If you put that pair of bookshelves on the floor, then the stage drops to your ankles.

This is what I have experienced with conventional direct radiating speakers in a car.

How do horns overcome this?

There was a thread discussing stage height, with Lycan and Patrick taking place, I think it may have been this one (i dont have time to re-read it right now):
http://www.diymobileaudio.com/forum...cal-advanced/72655-how-move-stage-higher.html
Where by the ears determine stage height with frequencies smaller than the distance between our ears (due to differences in amplitude to each ear).
If these frequencies are playing from a source around our knee height, how then do we get a perceived stage height at eye level?


----------



## subwoofery

You could try with your bookshelves but I've noticed that when you have your face right between the L and R speaker, the soundstage is at eye to forehead. The further you move, the higher the soundstage. 
Another thing I've noticed is that when you have your speakers closer to you, the soundstage is well narrow but not that high. The farther (from each other) they are, the higher the soundstage. 

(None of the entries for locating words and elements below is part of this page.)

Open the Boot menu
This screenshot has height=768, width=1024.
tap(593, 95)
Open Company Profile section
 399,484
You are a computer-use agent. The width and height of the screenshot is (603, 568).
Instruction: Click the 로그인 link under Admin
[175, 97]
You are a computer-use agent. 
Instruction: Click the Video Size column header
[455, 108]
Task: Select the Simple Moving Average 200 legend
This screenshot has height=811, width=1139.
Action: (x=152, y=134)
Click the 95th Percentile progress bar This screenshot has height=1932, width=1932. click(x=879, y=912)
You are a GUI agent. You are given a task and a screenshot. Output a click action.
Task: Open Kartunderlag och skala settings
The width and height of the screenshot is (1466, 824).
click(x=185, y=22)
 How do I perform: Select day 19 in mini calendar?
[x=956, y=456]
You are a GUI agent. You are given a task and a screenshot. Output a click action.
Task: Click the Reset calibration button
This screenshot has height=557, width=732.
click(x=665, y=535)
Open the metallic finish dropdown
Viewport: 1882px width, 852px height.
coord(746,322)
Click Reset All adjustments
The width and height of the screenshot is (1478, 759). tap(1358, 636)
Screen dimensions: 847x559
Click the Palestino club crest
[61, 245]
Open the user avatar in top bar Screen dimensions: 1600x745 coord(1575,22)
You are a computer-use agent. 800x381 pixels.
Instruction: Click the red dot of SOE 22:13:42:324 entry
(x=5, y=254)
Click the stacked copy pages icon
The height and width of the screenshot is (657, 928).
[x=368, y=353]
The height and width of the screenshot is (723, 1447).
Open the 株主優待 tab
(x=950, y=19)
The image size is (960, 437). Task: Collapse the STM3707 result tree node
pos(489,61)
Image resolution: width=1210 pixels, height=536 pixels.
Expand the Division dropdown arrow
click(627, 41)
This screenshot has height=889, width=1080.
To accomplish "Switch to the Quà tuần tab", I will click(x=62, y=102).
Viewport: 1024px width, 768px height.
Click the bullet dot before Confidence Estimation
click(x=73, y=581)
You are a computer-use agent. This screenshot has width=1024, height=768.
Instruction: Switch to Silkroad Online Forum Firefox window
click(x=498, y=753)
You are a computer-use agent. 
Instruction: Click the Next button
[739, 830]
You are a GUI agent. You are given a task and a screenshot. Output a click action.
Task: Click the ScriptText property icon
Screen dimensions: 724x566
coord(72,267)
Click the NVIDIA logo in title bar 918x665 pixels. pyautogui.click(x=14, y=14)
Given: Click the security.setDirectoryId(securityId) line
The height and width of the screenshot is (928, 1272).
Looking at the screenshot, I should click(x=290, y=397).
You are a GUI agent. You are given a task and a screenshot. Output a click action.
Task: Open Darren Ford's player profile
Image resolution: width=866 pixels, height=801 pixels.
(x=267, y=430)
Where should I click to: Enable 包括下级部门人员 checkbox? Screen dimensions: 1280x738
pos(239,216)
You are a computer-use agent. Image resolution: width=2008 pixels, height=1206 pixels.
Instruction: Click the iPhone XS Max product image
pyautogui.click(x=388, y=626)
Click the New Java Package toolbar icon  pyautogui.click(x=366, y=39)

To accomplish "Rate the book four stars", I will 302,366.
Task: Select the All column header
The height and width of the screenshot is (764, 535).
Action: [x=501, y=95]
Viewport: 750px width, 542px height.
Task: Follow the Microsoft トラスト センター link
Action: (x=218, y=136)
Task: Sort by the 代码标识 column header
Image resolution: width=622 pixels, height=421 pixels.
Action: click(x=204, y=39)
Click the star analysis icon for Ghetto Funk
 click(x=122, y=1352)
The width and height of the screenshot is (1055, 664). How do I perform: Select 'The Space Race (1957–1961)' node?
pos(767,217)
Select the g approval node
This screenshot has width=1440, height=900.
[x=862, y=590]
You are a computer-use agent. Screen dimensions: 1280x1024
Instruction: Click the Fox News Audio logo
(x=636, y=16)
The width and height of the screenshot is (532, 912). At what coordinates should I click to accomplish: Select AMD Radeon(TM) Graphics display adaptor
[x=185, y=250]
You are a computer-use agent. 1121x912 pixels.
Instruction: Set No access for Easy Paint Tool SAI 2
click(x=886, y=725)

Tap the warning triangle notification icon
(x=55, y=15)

I've noticed that with my mids in my doors, center stage is way too high lol - but that could be my car's acoustic 

Kelvin


----------



## Mic10is

alot of this has to do with how Horns function in a car.
Sound follows the contours of the dash, in effect making the dash become and extension of the horn.

so despite being mounted under the dash, the dash is an extension of the horn mouth and thats how you can get Eye level Stage height with horns


----------



## ErinH

^so, then, is it a reasonable assumption that a more steeper angled underdash would get you better height than a less steep underdash (assuming same mounting distance from the 'end' of the dash)?


----------



## Mic10is

bikinpunk said:


> ^so, then, is it a reasonable assumption that a more steeper angled underdash would get you better height than a less steep underdash (assuming same mounting distance from the 'end' of the dash)?


more to do with transition from what I understand. so if the angle gets closer to being vertical it doesnt flow or transition as well.


----------